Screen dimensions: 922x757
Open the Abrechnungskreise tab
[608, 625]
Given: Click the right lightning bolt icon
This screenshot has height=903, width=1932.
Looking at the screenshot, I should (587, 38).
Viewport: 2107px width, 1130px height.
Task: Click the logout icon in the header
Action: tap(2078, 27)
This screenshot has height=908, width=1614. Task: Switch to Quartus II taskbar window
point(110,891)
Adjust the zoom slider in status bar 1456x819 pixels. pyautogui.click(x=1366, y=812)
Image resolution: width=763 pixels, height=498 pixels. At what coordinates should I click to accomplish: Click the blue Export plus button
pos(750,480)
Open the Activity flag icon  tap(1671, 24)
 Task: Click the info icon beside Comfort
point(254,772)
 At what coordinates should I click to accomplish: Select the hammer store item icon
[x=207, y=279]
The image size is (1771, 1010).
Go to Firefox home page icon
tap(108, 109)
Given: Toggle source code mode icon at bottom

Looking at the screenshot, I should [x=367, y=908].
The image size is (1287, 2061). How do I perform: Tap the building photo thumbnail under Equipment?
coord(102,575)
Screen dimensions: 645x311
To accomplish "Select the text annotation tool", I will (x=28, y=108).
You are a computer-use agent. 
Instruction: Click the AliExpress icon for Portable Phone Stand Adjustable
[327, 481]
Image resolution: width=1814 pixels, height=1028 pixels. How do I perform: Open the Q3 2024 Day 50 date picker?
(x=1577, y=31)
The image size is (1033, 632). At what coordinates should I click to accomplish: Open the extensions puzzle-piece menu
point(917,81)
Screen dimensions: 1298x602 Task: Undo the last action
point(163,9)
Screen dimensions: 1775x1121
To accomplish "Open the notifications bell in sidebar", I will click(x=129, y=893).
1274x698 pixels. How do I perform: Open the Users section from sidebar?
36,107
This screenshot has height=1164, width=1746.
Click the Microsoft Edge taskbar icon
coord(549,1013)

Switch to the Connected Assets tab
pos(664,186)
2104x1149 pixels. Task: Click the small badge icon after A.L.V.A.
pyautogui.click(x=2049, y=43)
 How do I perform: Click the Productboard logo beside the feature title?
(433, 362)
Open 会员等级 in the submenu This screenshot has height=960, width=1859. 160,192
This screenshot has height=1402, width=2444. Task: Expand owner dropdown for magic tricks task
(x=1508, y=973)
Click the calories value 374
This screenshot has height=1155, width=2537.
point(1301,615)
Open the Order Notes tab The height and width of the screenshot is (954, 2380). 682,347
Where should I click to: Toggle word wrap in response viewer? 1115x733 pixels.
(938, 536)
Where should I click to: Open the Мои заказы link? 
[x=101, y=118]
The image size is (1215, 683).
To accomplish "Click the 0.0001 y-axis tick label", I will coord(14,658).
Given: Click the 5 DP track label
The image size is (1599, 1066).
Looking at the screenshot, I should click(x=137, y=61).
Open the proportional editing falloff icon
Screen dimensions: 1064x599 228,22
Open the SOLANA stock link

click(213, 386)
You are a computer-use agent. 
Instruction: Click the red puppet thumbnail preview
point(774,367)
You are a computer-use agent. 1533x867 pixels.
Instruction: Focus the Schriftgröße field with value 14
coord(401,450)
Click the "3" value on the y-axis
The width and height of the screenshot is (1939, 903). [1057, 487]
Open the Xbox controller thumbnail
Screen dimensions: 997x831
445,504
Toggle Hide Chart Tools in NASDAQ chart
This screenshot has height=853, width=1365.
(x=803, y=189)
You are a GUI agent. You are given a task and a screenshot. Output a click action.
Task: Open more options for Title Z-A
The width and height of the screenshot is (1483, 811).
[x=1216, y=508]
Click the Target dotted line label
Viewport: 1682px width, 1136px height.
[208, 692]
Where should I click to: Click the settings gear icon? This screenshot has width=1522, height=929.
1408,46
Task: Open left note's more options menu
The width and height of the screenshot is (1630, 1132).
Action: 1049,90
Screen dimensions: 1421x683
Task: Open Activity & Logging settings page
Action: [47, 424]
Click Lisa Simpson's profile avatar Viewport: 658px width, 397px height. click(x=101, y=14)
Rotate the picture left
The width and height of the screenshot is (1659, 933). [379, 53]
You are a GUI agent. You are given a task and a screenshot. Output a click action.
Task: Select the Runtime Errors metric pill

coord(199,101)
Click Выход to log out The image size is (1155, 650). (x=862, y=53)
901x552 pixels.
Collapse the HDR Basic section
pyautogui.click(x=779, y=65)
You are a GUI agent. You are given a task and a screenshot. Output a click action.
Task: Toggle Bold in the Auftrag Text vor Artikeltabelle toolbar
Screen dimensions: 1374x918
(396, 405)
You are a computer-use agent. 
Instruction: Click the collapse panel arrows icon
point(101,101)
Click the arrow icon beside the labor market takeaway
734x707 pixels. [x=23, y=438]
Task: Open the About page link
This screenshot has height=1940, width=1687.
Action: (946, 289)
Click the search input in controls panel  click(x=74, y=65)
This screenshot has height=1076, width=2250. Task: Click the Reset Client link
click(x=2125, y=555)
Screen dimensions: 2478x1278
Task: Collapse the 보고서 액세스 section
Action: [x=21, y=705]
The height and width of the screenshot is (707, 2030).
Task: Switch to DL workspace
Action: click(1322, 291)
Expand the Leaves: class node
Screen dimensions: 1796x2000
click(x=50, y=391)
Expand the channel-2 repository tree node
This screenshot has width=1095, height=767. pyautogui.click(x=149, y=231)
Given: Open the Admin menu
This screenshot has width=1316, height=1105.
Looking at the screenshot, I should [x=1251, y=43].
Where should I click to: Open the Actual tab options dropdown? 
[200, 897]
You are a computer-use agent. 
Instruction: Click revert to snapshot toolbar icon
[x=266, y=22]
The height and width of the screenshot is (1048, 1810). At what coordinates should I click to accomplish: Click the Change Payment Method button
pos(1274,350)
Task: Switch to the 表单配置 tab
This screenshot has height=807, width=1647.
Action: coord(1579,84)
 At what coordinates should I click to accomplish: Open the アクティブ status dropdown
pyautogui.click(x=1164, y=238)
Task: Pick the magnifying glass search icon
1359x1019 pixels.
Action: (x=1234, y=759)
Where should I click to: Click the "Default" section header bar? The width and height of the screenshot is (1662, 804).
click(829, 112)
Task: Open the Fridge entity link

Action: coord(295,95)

::::::::

Scan the material above for the string "more" and return the lines that hold it.

** Result of the task **
Task: Open more options for Title Z-A
Task: Open left note's more options menu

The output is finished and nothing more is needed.